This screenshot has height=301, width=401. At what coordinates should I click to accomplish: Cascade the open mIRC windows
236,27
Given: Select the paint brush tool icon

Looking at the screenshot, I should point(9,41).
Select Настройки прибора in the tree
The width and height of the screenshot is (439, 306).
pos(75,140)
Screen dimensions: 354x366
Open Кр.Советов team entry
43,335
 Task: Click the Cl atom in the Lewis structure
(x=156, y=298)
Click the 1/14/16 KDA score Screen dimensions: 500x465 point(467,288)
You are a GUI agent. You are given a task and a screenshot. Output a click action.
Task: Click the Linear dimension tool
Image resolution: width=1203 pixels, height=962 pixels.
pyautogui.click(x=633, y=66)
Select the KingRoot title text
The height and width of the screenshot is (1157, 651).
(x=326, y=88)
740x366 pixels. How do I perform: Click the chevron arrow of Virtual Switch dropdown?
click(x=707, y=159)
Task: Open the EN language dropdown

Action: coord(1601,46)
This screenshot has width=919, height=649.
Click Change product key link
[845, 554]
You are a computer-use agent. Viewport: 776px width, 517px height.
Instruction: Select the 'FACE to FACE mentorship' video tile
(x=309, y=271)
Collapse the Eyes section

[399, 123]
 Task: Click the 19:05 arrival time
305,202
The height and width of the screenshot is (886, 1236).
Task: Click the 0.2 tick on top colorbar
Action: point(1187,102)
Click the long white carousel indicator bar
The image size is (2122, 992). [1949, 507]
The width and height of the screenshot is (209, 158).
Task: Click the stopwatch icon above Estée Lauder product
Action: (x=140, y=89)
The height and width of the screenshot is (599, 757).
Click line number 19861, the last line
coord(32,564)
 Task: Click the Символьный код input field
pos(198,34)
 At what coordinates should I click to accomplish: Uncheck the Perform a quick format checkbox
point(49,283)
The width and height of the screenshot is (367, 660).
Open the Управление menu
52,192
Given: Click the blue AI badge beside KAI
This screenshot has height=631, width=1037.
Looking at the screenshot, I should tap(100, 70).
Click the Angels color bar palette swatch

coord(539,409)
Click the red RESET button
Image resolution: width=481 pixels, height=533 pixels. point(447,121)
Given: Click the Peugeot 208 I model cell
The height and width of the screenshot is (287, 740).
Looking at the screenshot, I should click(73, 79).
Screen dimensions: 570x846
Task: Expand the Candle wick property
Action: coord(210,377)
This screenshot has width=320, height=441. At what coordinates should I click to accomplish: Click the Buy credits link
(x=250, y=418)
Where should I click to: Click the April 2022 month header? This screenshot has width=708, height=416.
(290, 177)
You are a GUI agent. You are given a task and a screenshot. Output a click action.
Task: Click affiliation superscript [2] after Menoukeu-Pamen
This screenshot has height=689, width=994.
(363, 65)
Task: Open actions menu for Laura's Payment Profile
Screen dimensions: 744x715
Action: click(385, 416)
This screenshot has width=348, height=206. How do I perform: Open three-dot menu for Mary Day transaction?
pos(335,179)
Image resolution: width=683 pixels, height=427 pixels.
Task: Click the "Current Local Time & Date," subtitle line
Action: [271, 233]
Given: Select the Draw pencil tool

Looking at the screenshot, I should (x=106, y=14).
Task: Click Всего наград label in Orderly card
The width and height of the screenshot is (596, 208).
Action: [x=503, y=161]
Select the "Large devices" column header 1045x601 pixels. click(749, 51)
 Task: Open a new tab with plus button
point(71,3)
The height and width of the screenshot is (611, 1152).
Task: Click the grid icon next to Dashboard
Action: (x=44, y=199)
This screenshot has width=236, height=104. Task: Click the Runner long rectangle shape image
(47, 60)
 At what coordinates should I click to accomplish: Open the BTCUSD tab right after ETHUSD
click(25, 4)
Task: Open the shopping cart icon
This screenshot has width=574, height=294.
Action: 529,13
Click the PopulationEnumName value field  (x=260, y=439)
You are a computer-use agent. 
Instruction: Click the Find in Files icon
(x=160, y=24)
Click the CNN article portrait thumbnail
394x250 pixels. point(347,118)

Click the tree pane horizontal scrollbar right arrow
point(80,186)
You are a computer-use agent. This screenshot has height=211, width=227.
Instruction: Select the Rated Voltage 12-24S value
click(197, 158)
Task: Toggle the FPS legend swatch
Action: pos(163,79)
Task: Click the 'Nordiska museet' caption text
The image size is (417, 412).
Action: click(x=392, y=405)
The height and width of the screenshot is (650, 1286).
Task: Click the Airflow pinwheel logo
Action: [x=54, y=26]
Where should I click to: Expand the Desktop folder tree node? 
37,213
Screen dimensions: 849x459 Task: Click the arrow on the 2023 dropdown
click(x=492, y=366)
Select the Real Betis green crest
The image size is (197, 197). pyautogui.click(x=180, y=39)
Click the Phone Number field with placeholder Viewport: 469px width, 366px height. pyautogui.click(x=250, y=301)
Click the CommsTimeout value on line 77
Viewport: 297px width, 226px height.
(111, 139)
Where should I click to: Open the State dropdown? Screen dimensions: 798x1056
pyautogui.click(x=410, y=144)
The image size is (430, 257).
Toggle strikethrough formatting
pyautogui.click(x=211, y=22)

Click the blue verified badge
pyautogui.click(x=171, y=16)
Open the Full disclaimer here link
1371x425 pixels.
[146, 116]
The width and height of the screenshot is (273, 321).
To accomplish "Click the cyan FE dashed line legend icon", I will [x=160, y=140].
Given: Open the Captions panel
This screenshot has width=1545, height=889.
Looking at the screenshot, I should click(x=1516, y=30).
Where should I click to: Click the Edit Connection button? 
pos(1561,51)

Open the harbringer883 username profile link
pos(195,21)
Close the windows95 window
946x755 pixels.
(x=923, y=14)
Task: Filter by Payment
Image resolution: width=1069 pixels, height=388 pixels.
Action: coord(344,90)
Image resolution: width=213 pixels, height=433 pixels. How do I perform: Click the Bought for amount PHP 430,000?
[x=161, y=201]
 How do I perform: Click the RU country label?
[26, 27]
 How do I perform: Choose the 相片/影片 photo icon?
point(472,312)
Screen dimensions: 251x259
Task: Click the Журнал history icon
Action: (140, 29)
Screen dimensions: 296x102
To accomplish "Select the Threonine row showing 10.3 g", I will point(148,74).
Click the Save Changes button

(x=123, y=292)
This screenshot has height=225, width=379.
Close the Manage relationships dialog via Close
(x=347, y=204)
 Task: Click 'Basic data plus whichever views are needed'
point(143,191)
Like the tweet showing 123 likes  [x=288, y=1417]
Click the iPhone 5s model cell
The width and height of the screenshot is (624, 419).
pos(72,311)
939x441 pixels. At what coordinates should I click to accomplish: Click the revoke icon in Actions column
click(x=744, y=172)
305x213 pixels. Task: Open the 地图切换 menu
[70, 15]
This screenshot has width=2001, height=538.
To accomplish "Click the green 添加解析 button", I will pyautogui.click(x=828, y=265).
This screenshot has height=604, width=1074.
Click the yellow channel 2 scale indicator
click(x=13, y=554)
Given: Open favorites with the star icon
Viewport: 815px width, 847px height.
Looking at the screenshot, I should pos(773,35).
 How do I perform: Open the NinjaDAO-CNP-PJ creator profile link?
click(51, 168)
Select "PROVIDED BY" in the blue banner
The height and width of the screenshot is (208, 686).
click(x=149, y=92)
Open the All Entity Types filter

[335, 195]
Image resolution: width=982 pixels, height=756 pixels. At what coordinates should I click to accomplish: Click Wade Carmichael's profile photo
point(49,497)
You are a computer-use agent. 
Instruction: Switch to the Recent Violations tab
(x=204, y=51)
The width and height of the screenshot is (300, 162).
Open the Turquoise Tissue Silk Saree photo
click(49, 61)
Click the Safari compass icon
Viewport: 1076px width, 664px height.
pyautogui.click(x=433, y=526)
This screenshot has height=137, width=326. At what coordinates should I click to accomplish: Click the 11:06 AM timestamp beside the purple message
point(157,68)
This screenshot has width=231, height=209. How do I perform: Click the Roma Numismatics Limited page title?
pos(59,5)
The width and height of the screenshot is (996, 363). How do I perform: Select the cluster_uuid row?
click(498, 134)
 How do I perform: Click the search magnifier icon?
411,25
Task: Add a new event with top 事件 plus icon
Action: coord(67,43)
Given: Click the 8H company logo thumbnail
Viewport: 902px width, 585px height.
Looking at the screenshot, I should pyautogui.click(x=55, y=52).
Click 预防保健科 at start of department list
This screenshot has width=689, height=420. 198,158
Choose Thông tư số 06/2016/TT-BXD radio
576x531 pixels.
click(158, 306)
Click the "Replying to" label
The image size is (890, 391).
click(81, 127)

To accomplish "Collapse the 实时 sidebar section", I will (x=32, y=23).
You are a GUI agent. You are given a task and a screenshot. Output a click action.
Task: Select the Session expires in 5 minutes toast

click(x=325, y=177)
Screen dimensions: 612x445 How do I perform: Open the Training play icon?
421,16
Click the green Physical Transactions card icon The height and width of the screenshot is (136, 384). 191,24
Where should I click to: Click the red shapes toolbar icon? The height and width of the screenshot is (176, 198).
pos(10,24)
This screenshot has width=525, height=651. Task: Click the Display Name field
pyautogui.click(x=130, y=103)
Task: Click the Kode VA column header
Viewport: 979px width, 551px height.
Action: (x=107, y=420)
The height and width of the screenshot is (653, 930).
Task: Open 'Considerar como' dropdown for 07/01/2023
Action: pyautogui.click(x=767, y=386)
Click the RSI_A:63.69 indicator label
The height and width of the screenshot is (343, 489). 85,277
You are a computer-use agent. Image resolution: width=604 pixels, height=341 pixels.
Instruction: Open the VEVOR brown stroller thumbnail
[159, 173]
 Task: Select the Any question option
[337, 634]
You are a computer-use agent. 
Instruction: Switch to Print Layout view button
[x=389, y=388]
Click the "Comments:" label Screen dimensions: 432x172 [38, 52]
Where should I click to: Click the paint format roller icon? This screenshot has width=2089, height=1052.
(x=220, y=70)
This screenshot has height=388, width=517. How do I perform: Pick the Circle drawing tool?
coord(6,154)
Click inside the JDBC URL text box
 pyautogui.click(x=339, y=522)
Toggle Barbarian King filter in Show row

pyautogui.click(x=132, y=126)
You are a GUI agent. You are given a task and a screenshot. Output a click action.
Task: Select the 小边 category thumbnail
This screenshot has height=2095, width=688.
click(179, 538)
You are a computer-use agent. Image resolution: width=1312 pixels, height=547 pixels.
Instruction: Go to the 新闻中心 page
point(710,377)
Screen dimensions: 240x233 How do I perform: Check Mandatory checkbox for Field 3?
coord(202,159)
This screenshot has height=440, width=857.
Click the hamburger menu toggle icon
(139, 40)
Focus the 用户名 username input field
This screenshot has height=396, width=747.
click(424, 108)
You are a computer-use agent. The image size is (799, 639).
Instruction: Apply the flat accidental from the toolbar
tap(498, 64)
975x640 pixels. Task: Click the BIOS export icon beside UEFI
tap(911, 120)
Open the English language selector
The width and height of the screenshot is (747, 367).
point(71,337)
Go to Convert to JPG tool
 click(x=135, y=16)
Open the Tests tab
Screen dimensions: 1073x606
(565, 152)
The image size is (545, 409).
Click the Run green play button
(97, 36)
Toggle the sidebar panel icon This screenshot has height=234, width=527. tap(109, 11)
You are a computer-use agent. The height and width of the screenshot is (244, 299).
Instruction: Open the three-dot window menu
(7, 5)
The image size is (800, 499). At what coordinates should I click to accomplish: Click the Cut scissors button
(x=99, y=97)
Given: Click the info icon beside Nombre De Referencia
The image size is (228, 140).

○ ○ ○ ○ ○

__Exercise details__
Above are the records; from them, give again exactly the lines from the one containing "This screenshot has width=525, height=651." to the one containing "Task: Click the Kode VA column header", both lines included, and nothing more.

__Solution to the exercise__
This screenshot has width=525, height=651. Task: Click the Display Name field
pyautogui.click(x=130, y=103)
Task: Click the Kode VA column header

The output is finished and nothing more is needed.